Clark became Reagan’s national security adviser and “laid the foundation to win the Cold War,” Kengor said.
Kengor’s biography of Clark is titled The Judge. His co-author is Patricia Clark Doerner.
Abortion trumps conscience, ACOG says
The American College of Obstetricians and Gynecologists (ACOG) just doesn’t get it, some pro-life leaders say.
ACOG’s Committee on Ethics issued in November a position paper saying pro-life physicians should refer women seeking abortions to doctors who will perform the procedures. The statement even says doctors “with moral or religious objections” should locate their practices near physicians who will perform abortions.
David Stevens, chief executive officer of the Christian Medical Association, and 27 co-signers called for the “repudiation and withdrawal” of the paper in a Dec. 7 letter to ACOG.
The five-page statement “suggests a profound misunderstanding of the nature and exercise of conscience, an underlying bias against persons of faith and an apparent attempt to disenfranchise physicians who oppose ACOG’s political activism on abortion,” Stevens and the others said. “The paper indicates that ACOG views the exercise of conscience and faith not so much as a cornerstone right in a democracy or as a historic hallmark of medicine, but rather as an inconvenient obstacle to abortion access.”

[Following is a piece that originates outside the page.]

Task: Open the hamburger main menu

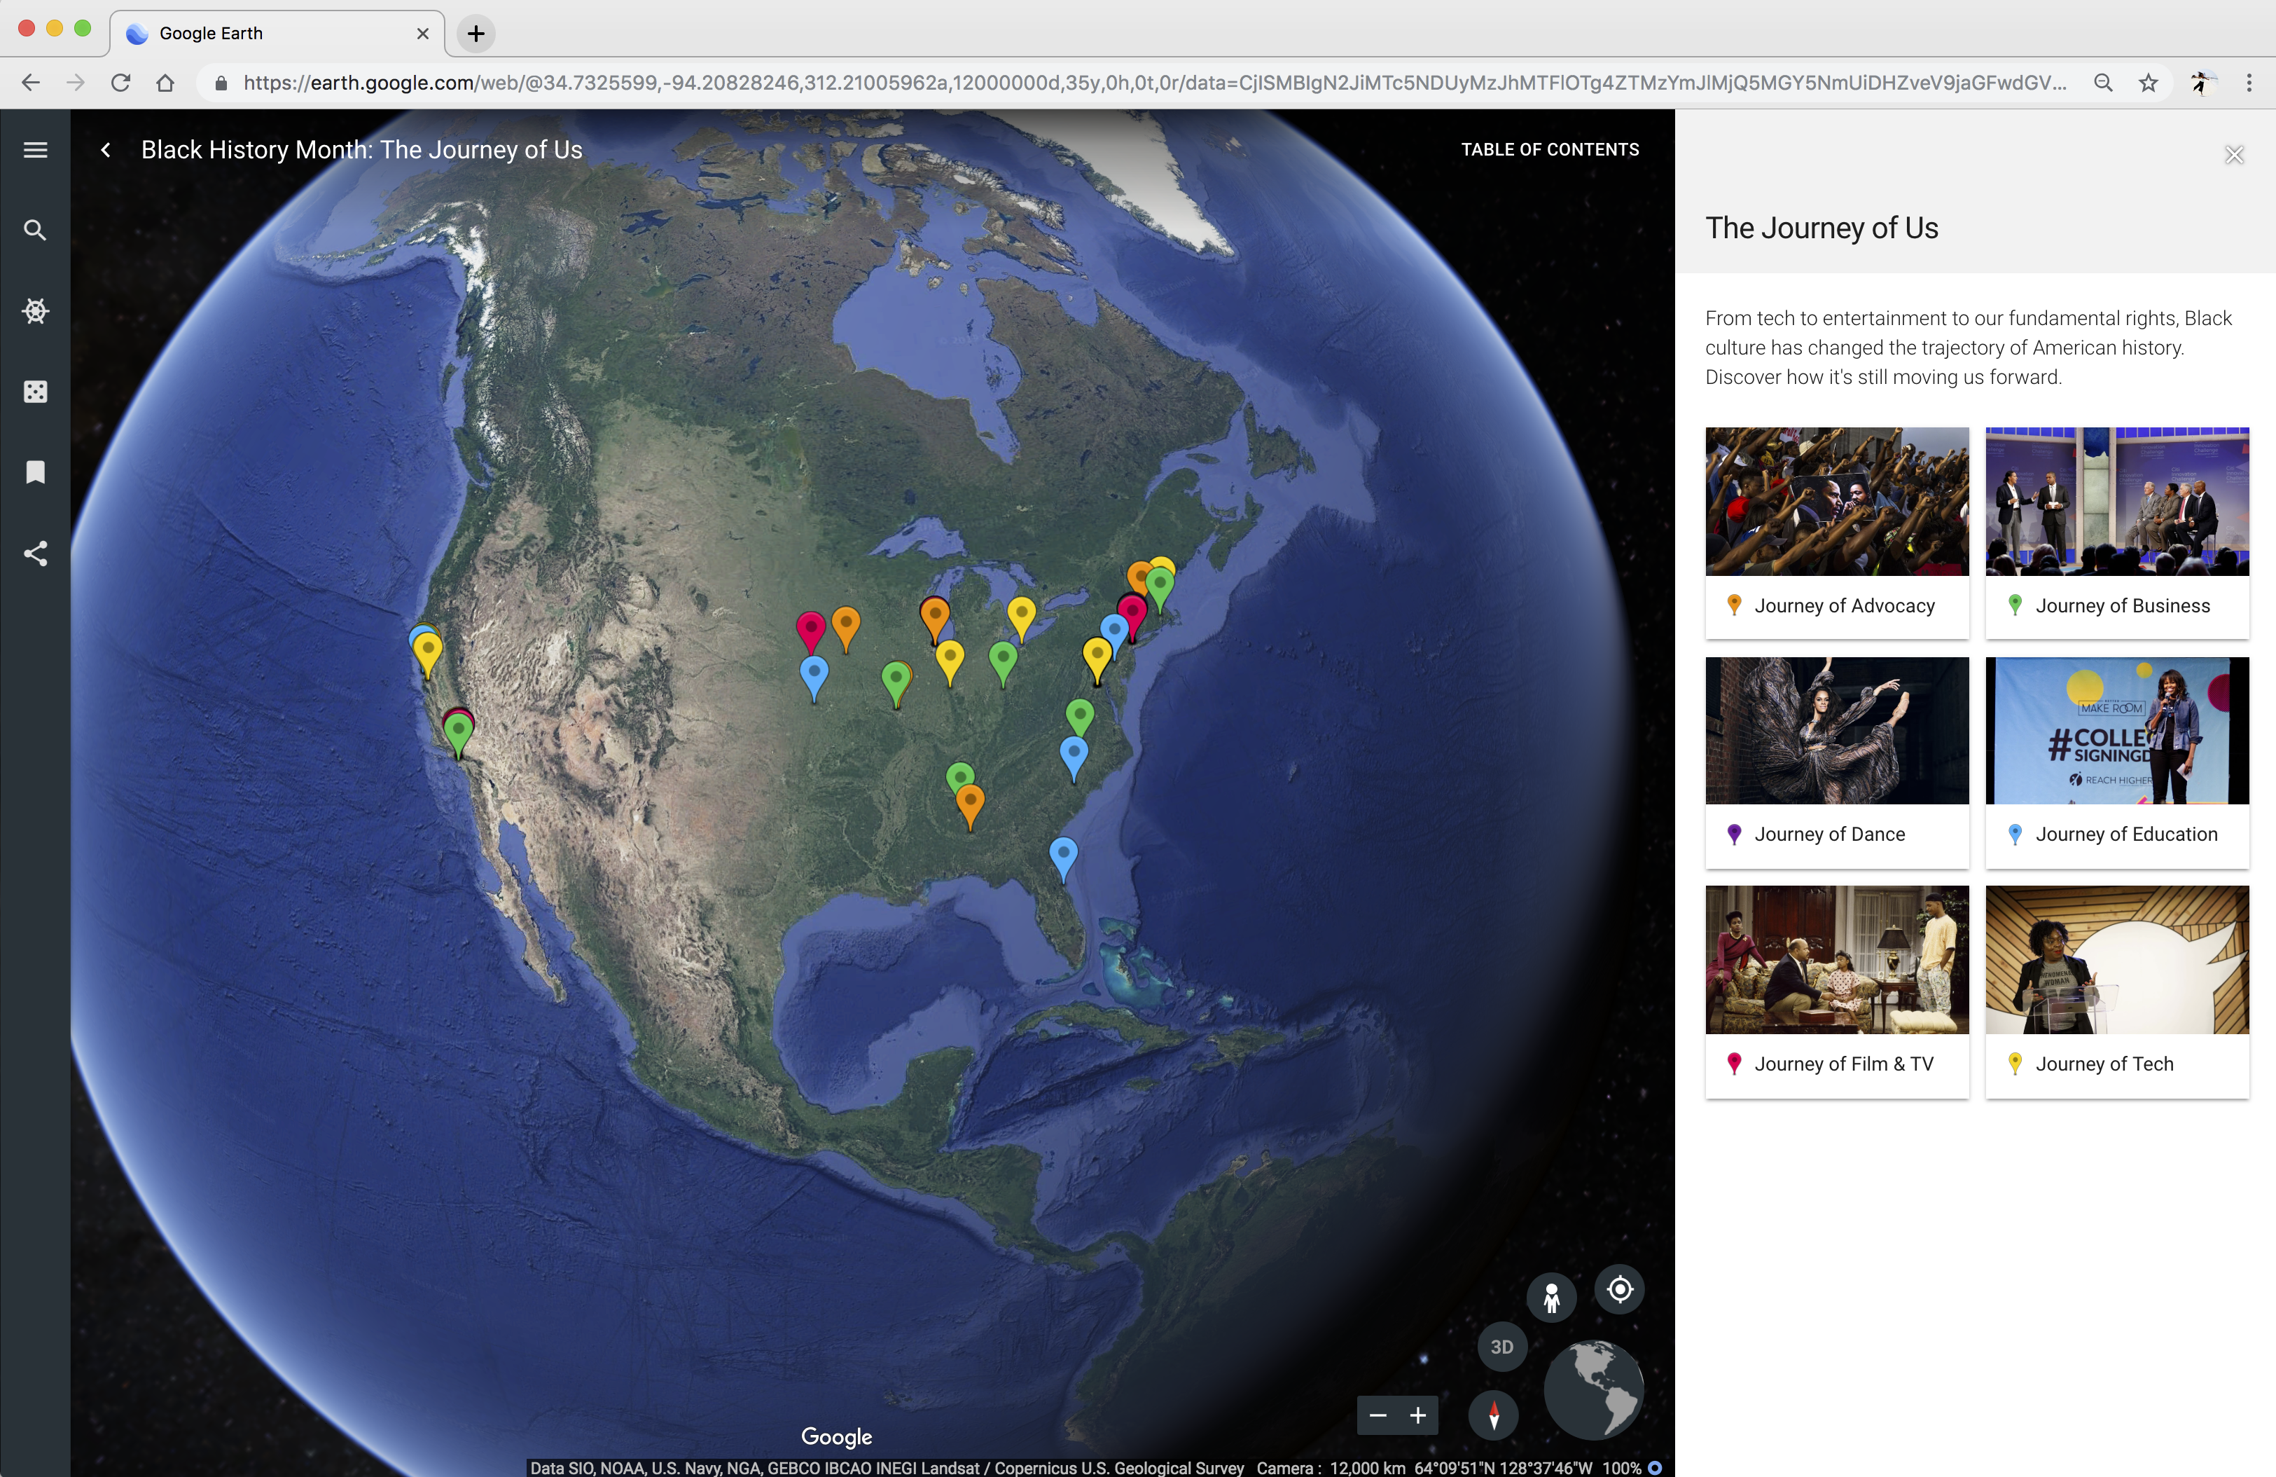Action: click(35, 150)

ACOG’s demand that pro-life doctors refer patients to abortion providers “contradicts a basic corollary of conscience,” the letter said. “The same life-honoring, objective principles— ‘Thou shalt not kill,’ and ‘first, do no harm’—that persuade many conscientious physicians not to perform abortions also persuade them not to recommend someone else to do the deed.”
The letter writers described as “incredible” ACOG’s insistence that pro-life doctors relocate near abortion providers.
“ACOG’s aggressive political advocacy for abortion has significantly impaired its ability to speak for all physicians and to judge matters of medical ethics without bias,” they said.
Parents should be taxed for children, prof says
Parents who have more than two babies should pay a hefty carbon tax to offset the harm each child will do to the environment, an Australian medical professor says.
Barry Walters, a clinical associate professor of obstetric medicine at the University of Western Australia, not only urged the per-child tax but seemed to commend the coercive population control program of China in a letter published in the Dec. 3/17, 2007 issue of The Medical Journal of Australia.
“Far from showering financial booty on new mothers and thereby rewarding greenhouse-unfriendly behaviour, a ‘Baby Levy’ in the form of a carbon tax should apply, in line with the ‘polluter pays’ principle,” Walters wrote.
He suggested a tax of at least $5,000 at birth for every child beyond two in a family, as well as a yearly levy of $400 to $800 per child. This would underwrite the planting of enough trees to offset the greenhouse gases produced by each child, Walters said.
He also said sterilization and the use of artificial birth control methods could gain “carbon credits” to be counted against income taxes.
An Australian pro-family leader said Walters had an emission problem of his own.
“I think self-important professors with silly ideas should have to pay carbon tax for all the hot air they create,” said Angela Conway, spokeswoman for the Australian Family Association, according to News.com.au. “There’s masses of evidence to say that child-rich families have much lower resource consumption per head than other styles of households.”